▶ **INSTRUCTIONS TO FOLLOW**:
Retype the lines of the listing starting at the line containing "Screen dimensions: 1809x1017" and ending at the line containing "tap(148, 243)", with no changes, and leave the pictures out.

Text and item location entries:
☆ ☆ ☆ ☆ ☆
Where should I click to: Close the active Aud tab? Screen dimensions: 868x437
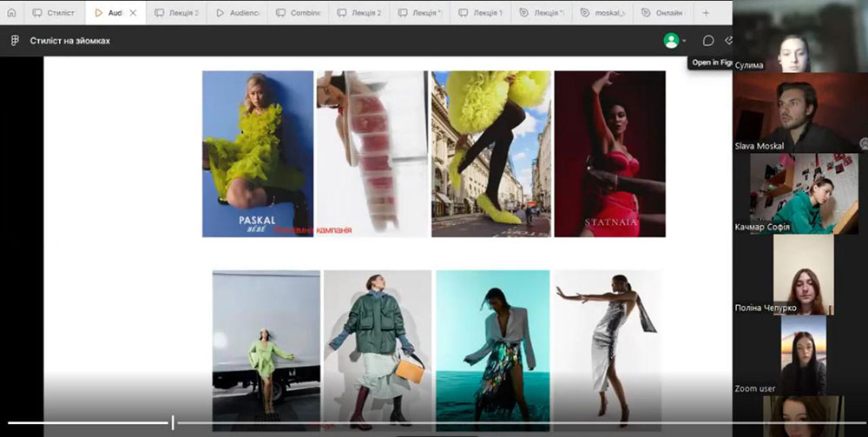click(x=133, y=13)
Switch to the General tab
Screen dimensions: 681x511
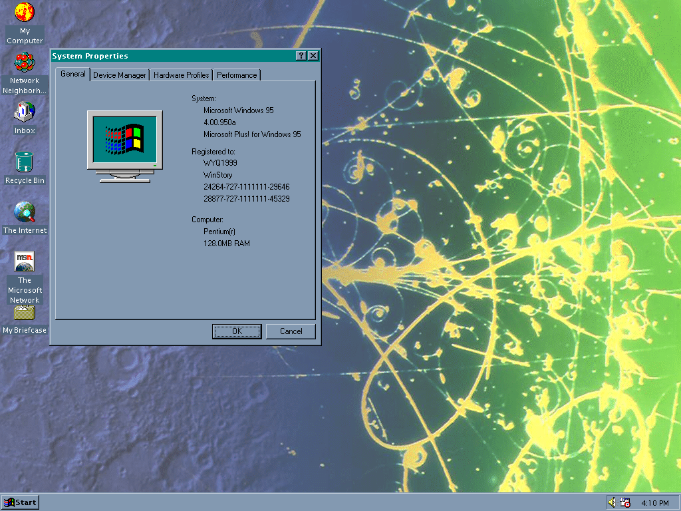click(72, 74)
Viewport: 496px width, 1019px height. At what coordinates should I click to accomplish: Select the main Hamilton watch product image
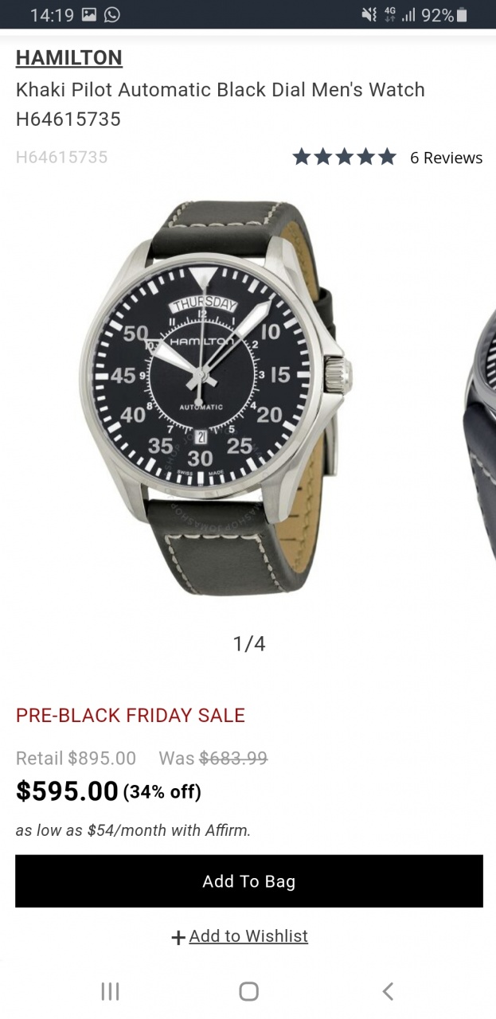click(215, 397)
☆ ☆ ☆ ☆ ☆
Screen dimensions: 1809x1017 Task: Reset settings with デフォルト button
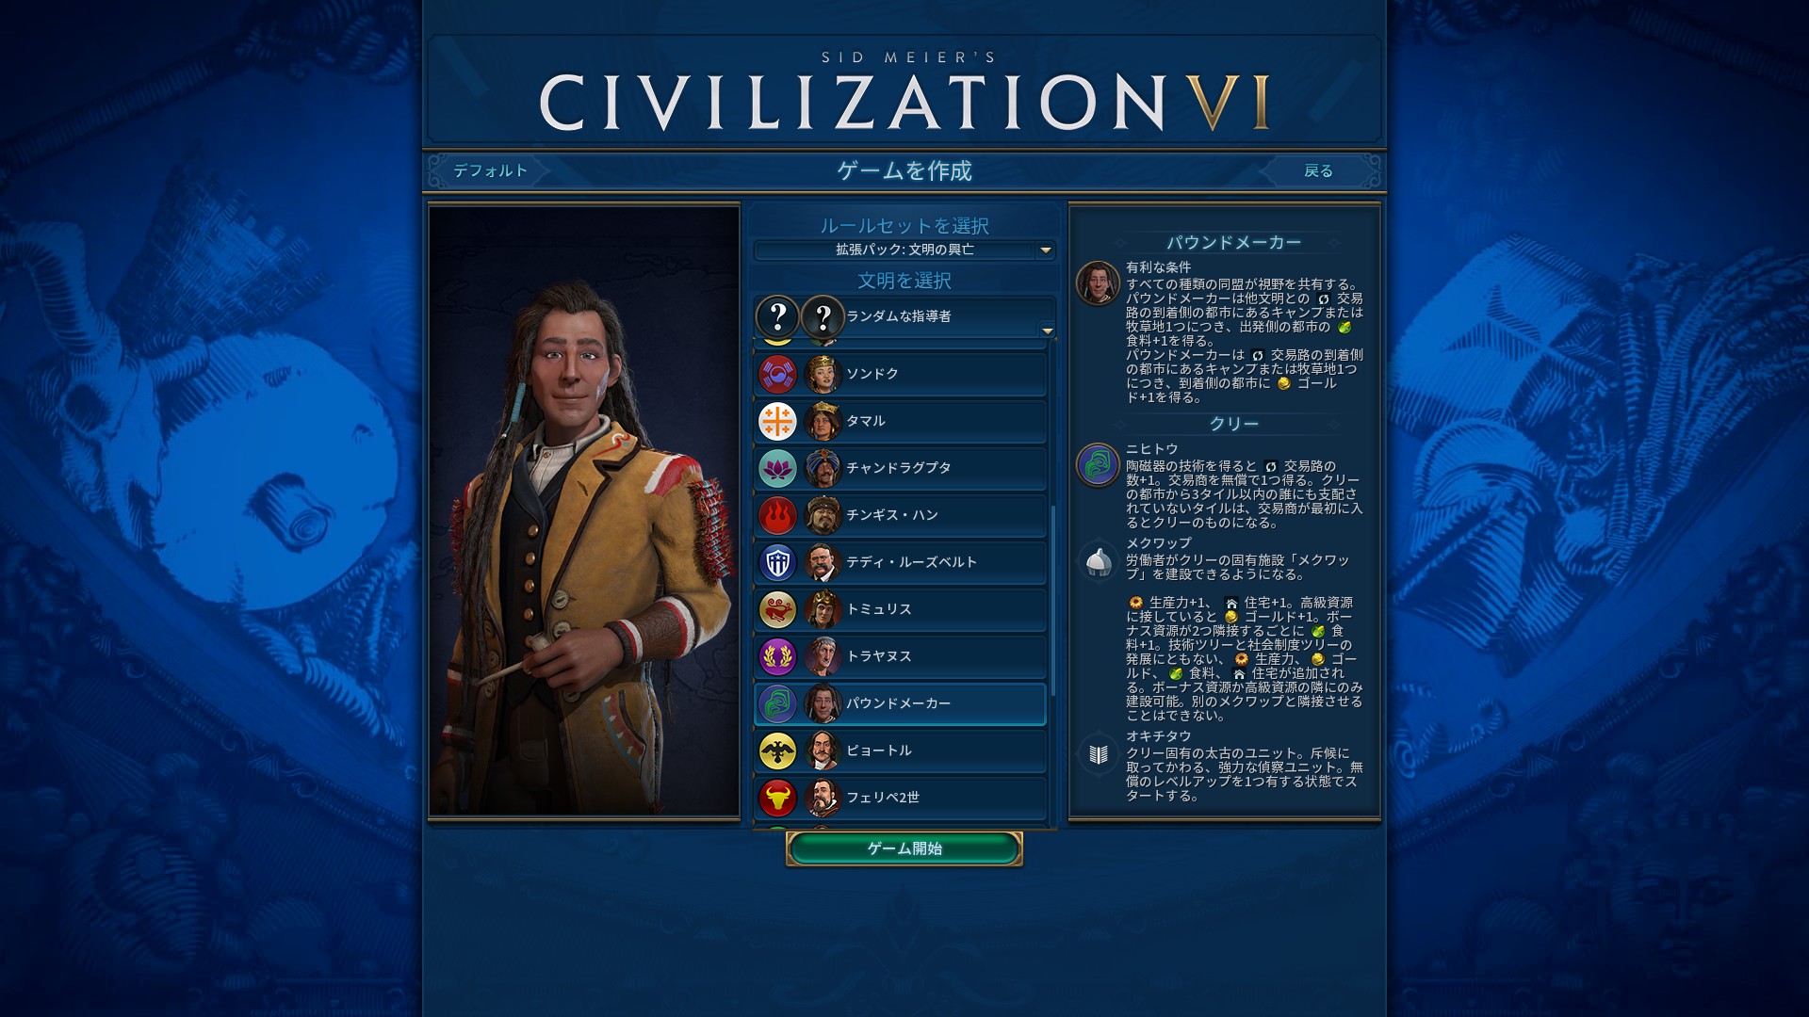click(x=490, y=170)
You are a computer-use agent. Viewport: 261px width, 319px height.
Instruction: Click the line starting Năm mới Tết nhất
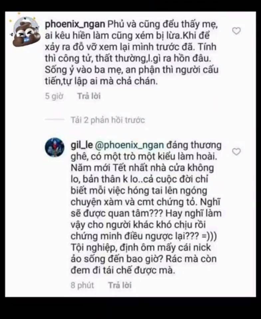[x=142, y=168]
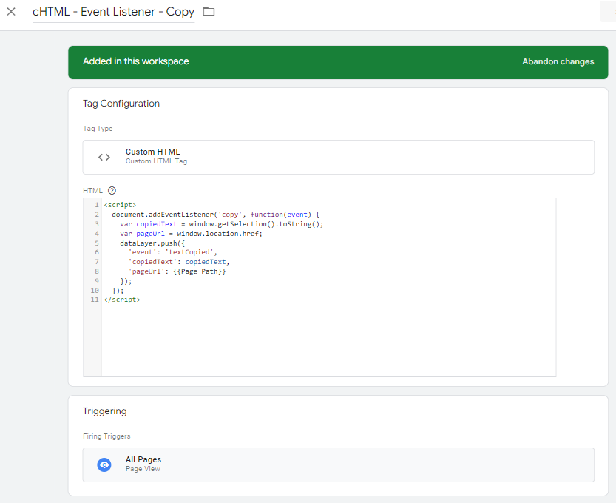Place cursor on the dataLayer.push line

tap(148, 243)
☆ ☆ ☆ ☆ ☆
▶ **EXERCISE SOLUTION**:
Screen dimensions: 1809x1017 Task: Reset settings with デフォルト button
click(x=490, y=170)
You are a computer-use agent. Viewport: 261px width, 319px height.
Instruction: Click the line starting Năm mới Tết nhất
[x=142, y=168]
Place cursor on the dataLayer.push line

tap(148, 243)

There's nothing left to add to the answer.